Een kunstmuseum zou bijvoorbeeld op zijn plaatst zijn. Ons stadsdeel telt en telde namelijk de nodige grote schilders en schrijvers.
Zo is Jan Toorop de beroemdste Nederlandse symbolist en art nouveau-kunstenaar. Zijn woning aan de Graadt van Roggenstraat is te herkennen aan prachtige irissen in glas in lood. Hij ontwikkelde zich hier tot een katholiek kunstenaar die adembenemende ramen en mozaïeken maakte voor de Titus Brandsmakerk. Zijn reclameposter voor de Delftsche slaolie - de voorloper van Calvé - maakte dat de Nederlandse variant van art nouveau de slaoliestijl werd genoemd.
Eugène Lücker van de Ubbergseveldweg - zijn naam staat op een gevelsteen op zijn huis - gaf les op het Canisius College. Hij maakte heldere, kleurrijke uitzichten op de Nijmeegse binnenstad vanaf Lent, nog met pont. In ons Oost maakt hij een beroemd geworden lithografie van een oude kastanje die sindsdien ook de kastanje van Lücker werd genoemd.
Onze wijk kent daarnaast schrijvers als Godfried Bomans van de Pater Brugmanstraat die hier zijn enige echte roman scheef: Erik of het klein insectenboek. Denk ook aan Anton Duinkerken, wonend in de Regentessestraat, rector van de universiteit, maar ook een monumentaal katholiek schrijver. Hij maakte diepe indruk met zijn pleidooi voor carnaval in 1928, toen daar nog met wantrouwen en minachting naar gekeken werd door de kerkelijke autoriteiten.

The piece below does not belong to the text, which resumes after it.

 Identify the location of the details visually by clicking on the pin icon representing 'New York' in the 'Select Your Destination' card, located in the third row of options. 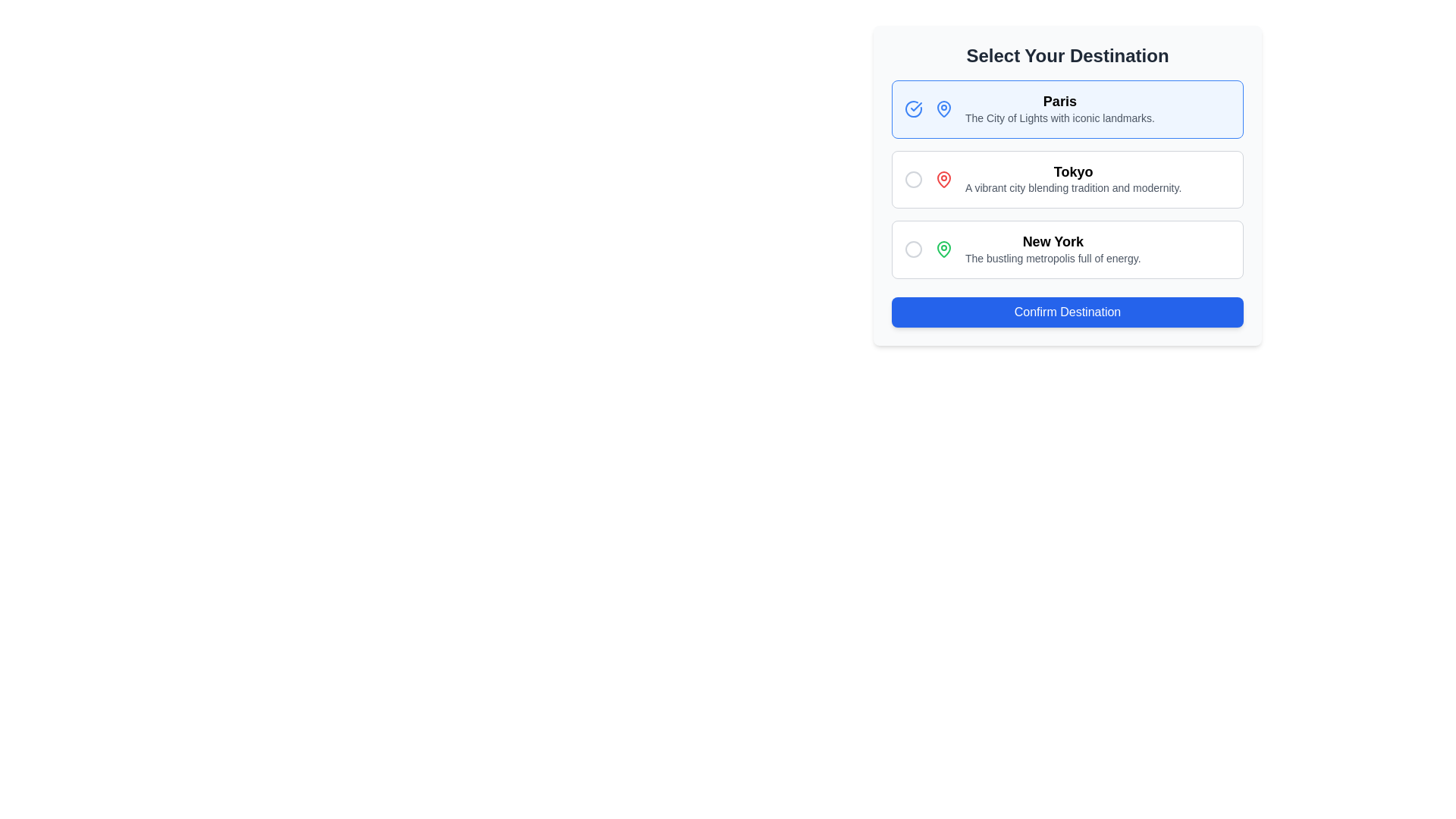
(943, 248).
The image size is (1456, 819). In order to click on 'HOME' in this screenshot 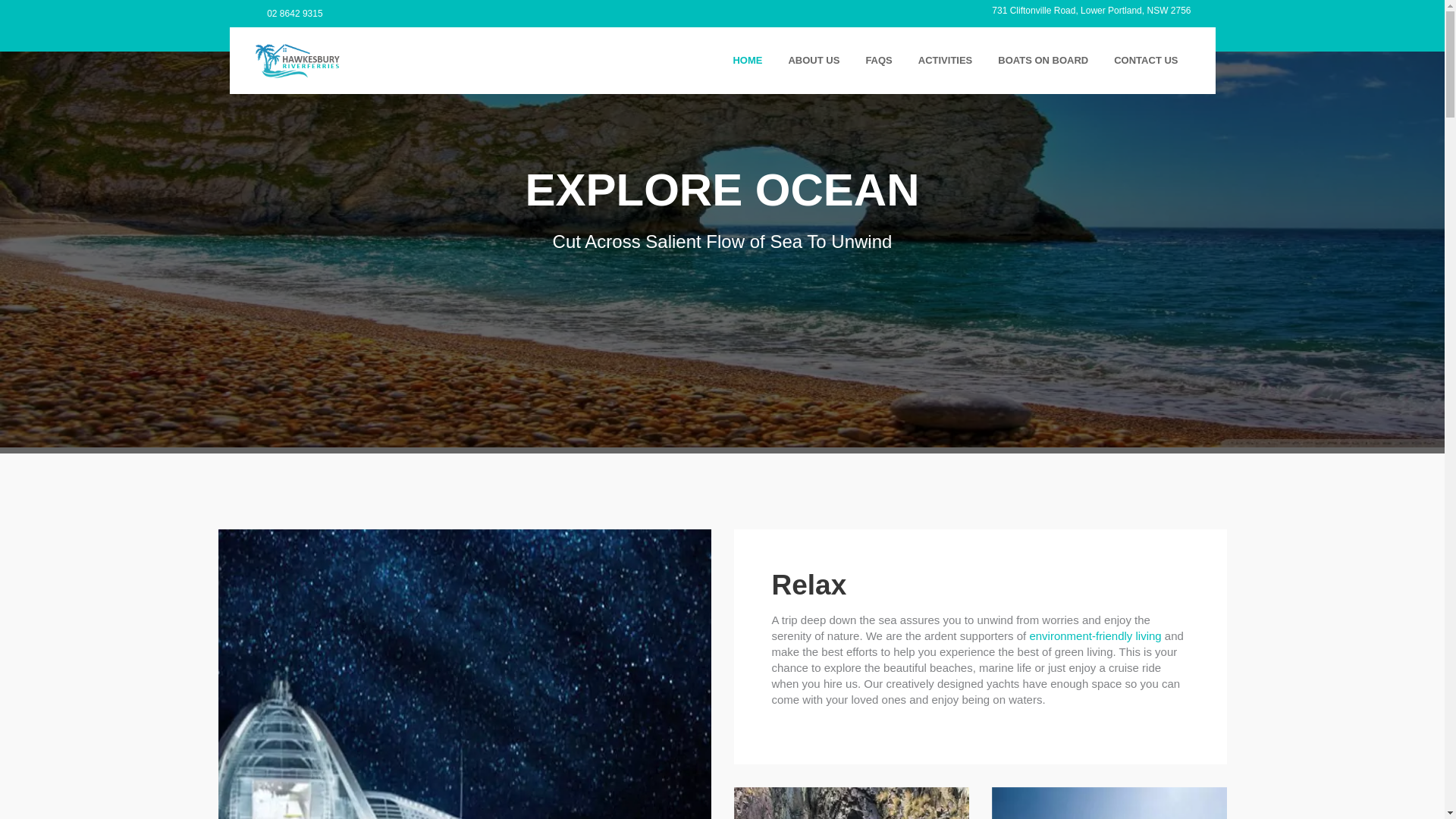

Maar er zijn ook genoeg kunstenaars die vandaag werken in ons stadsdeel. Zoals Doro Krol van de Barbarossastraat, ooit onze nachtburgemeester. Ze maakt herkenbare Ooijgezichten met karakteristieke essenrijen langs het Meertje in stevige pastelkleuren. Denk ook aan Diederik Grootjans: hij schildert stadsgezichten van nu, maar met een wonderlijk melancholisch sausje. (Hij is nu een groot muurproject op de Dommer van Poldersveldtweg begonnen - buurtbewoners, zijn welkom om mee te doen.) Jos Joosten van de Mesdagstraat is hoogleraar Nederlandse letterkunde. Van zijn hand is net het boek verschenen: “Och, eeuwig is zo lang. Zeshonderd jaar Nederlandstalige literatuur in het licht van de eeuwigheid.”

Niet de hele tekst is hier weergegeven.